===== Input records

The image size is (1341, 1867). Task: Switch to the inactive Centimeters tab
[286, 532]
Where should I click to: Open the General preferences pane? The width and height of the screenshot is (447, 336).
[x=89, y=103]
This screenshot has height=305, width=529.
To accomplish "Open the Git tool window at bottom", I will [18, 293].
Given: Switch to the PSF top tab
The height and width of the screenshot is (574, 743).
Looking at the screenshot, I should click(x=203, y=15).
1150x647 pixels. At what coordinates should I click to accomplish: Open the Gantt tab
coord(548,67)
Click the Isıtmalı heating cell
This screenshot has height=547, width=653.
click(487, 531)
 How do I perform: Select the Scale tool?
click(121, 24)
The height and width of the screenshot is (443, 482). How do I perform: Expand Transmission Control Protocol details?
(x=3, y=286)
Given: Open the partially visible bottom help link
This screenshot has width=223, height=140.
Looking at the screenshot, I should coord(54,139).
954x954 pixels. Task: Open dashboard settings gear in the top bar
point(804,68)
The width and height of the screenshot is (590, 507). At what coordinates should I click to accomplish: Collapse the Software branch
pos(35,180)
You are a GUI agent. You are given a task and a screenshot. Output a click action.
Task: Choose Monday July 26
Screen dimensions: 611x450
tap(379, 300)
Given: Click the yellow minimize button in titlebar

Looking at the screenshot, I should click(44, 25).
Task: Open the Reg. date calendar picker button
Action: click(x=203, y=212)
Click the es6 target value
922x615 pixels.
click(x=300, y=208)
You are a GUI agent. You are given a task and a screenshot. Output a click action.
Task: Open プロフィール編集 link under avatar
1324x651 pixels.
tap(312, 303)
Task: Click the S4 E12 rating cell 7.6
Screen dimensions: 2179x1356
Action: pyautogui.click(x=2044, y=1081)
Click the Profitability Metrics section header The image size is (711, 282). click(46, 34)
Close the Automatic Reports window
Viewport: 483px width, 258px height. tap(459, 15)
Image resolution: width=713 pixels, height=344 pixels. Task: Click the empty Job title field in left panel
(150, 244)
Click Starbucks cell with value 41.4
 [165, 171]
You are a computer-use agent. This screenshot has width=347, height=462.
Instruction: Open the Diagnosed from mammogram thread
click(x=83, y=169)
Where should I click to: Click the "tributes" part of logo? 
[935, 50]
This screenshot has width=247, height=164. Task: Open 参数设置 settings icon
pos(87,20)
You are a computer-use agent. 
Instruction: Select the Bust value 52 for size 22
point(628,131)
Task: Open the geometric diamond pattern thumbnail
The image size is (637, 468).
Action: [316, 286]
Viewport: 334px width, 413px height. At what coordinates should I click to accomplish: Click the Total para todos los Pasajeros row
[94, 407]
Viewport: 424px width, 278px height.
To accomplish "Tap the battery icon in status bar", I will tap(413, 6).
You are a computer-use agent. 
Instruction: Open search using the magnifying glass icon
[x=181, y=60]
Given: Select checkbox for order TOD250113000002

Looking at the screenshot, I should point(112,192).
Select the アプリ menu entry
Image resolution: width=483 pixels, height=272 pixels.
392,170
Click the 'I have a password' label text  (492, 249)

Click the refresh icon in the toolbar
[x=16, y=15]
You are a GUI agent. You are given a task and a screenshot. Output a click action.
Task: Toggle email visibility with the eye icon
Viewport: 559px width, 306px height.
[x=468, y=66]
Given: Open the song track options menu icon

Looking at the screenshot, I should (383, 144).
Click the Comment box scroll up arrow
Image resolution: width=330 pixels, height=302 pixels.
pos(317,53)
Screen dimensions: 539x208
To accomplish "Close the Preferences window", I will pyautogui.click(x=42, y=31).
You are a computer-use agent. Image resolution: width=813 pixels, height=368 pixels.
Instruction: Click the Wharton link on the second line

==========

For every line of the records that includes the string "bottom", add one to a tally; the answer is that tally alone.

2